Hepatitis B and C viruses
A recent edition of Archives of Medical Research is devoted to hepatitis B (HBV) and hepatitis C (HCV) viruses. Among the highlights are:
- Viral Hepatitis: Historical Perspectives from the 20th to the 21st Century: The spectacular progress of medicine that we have seen during the last half of the century first established that diverse forms of hepatitis exist, which result from infection with different etiological agents, usually by different routes. This, in turn, led to the implementation of preventive measures, to the development of vaccines and passive immunization approaches and, more recently, at least for some forms of hepatitis, to promising or effective treatments.
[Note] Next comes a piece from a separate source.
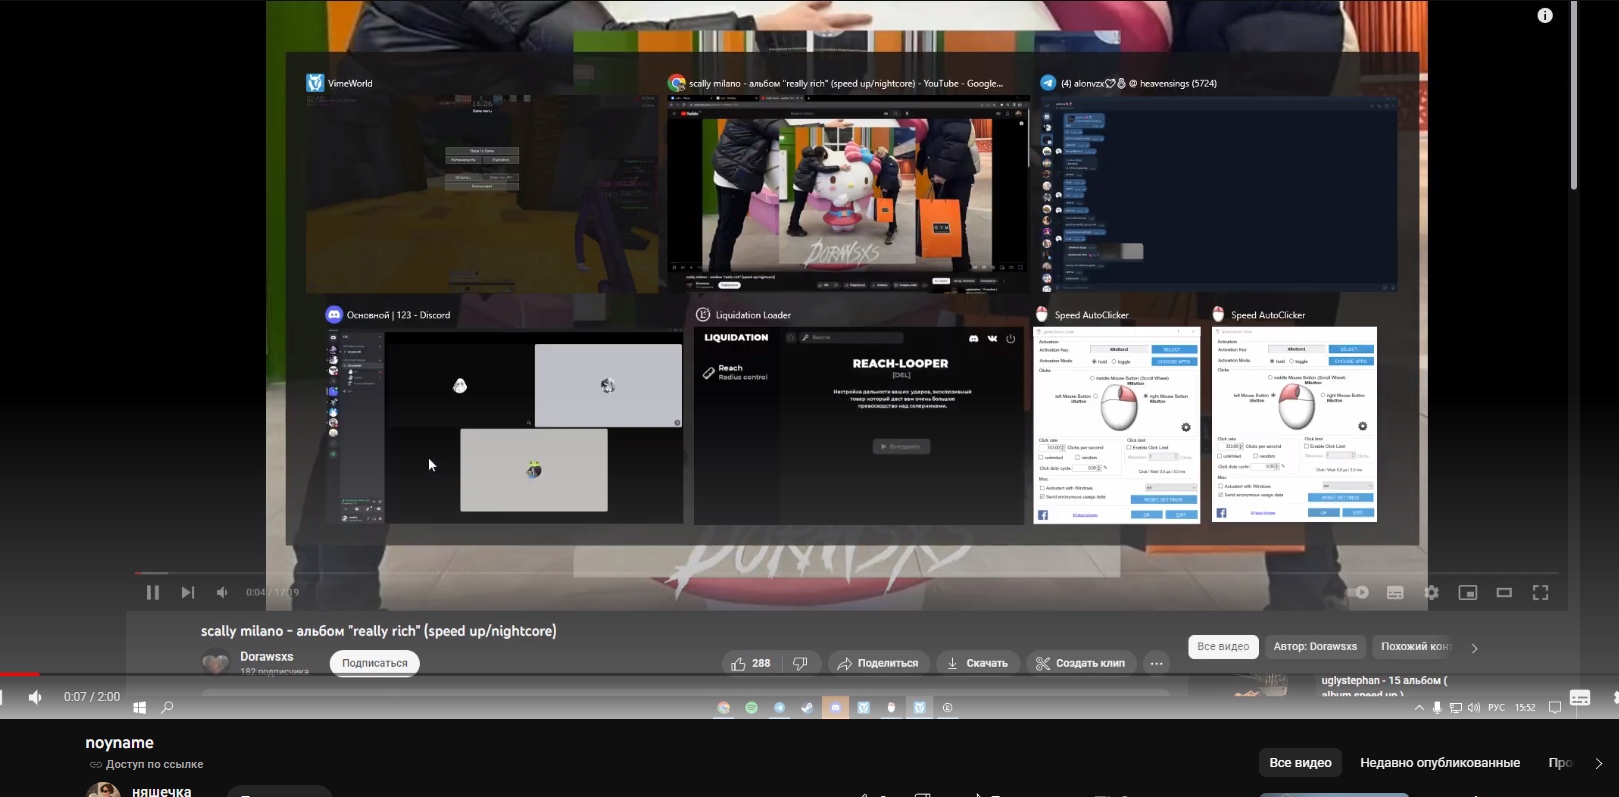
Task: Show hidden system tray icons chevron
Action: tap(1419, 708)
Yet, hepatitis continues to be a serious health threat that should be present in the mind of every practitioner. This review discusses the major research accomplishments that led to the current understanding of the etiology and natural history of the various types of viral hepatitis, as well as the contributions of molecular biology to hepatitis research that have elucidated the structural features and the life cycle of the different viruses, which have been essential for the design of effective treatments and preventive measures. We also discuss the current applications to hepatitis treatment of the antiviral cytokine, interferon alpha (IFN-alpha), as well as the more recently introduced antiviral drugs, i.e., nucleoside and nucleotide analogs, which interfere with the replication of viral genomes.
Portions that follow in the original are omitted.